## EXERCISE GOAL
Your task is to write out every line of the data exactly. Drop the pictures.

····················

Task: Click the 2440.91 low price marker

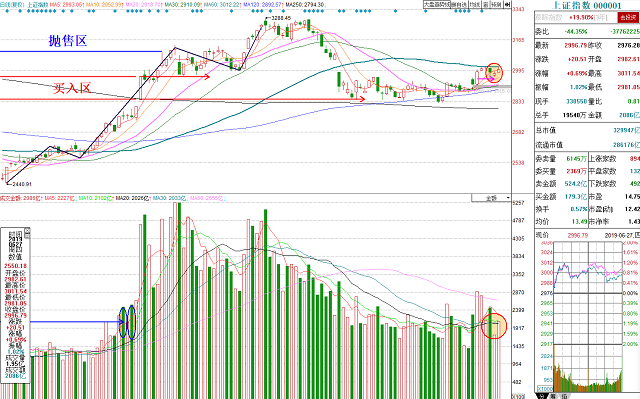Action: (22, 184)
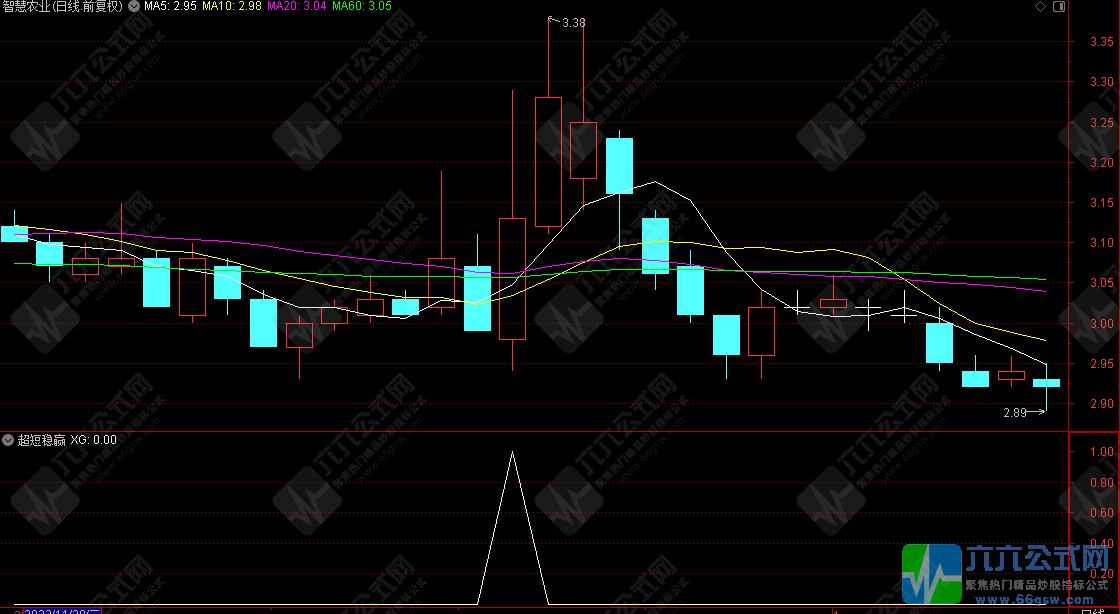Click the MA60 green indicator label
This screenshot has width=1120, height=614.
tap(362, 6)
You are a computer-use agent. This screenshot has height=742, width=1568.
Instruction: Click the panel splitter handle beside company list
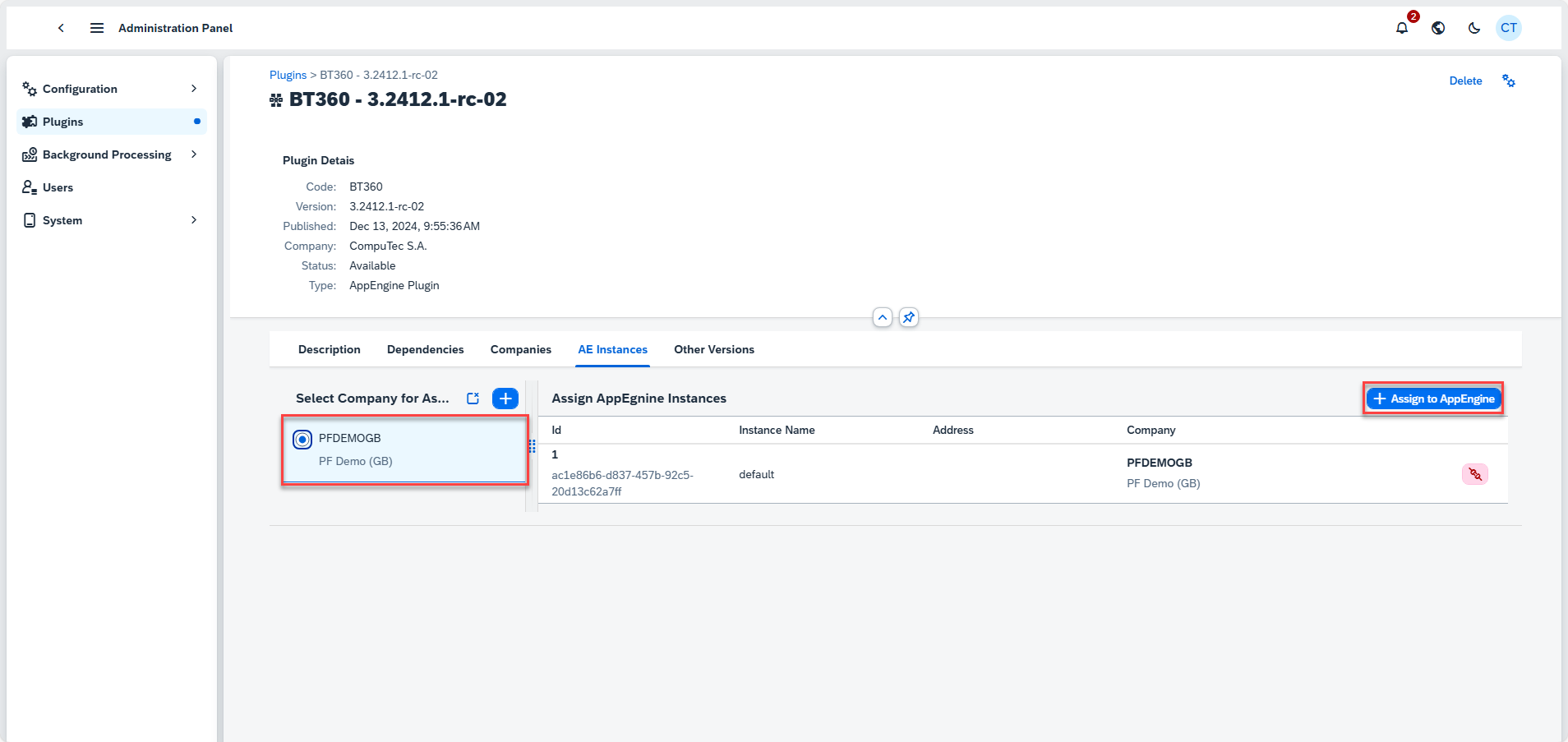pyautogui.click(x=532, y=446)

····················

## WRITTEN ANSWER
Task: Click the 2440.91 low price marker

Action: (22, 184)
Click the MA60 green indicator label
This screenshot has width=1120, height=614.
tap(362, 6)
You are a computer-use agent. This screenshot has height=742, width=1568.
Instruction: Click the panel splitter handle beside company list
pyautogui.click(x=532, y=446)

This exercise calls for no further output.